Yes, it's an example of domain-specific thinking. "The tool helps me write code, and my job is hard so I believe this tool is a genius!"
The Roomba vacuumed the room. Maybe it vacuumed the whole apartment. This is good and useful. Let us not diminish the value of the tool. But it's a tool.
The tool may have other features, such as being self-documenting/self-announcing. Maybe it will frighten the cats less. This is also good and useful. But it's a tool.
Humans are credulous. A tool is not a human. Meaningful thinking and ideation is not just "a series of steps" that I will declaim as I go merrily thinking. There is not just a vast training set ("Reality"), but also our complex adaptability that enables us to test our hypotheses.
We should consider what it is in human ideation that leads people to claim that a Roomba, a chess programme, Weizenbaum's Eliza script, the IBM's Jeopardy system Watson, or an LLM trained on human-vetted data is thinking.
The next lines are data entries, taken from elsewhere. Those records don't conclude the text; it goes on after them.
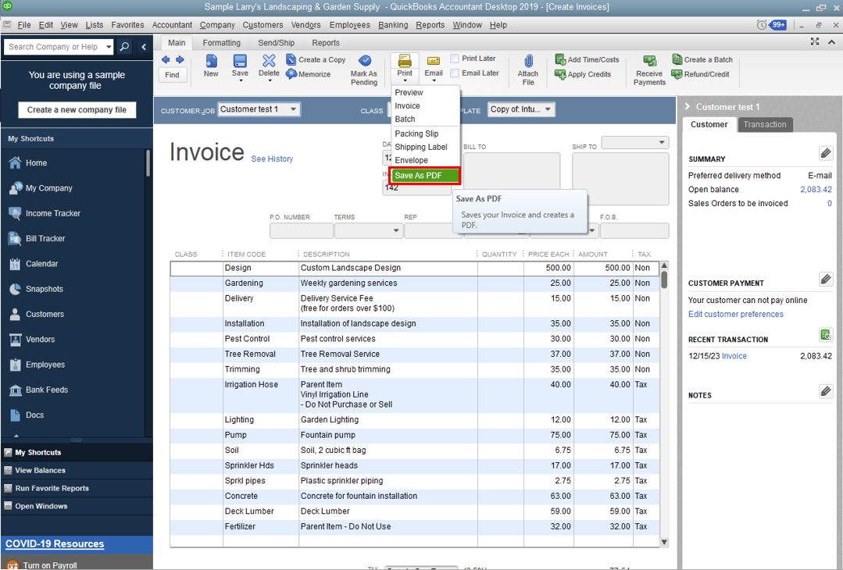
Task: Click Mark As Pending icon
Action: click(364, 62)
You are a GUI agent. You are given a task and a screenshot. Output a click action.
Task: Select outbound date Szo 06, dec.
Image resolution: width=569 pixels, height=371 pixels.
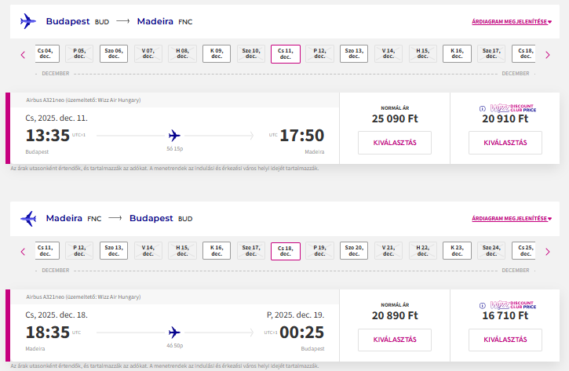pos(114,53)
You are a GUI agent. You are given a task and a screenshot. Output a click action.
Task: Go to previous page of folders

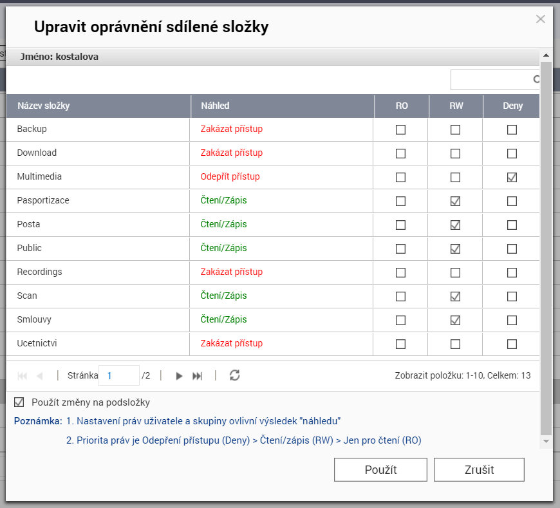coord(39,376)
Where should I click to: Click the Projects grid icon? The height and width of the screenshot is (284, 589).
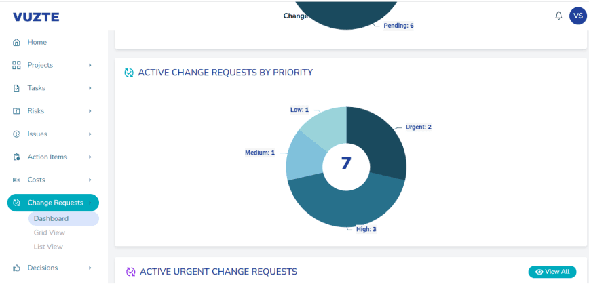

Train such a system on the erroneous statements of a madman and suddenly the Roomba, Eliza, IBM Watson (and these other systems) lose our confidence.
As it is today, the confidence we have in these systems is very conditional. It doesn't matter terribly if code is wrong... until it does.
Computers are not humans. Computers can do things that humans cannot do. Computers can do these things fast and consistently. But fundamentally, algorithms are tools.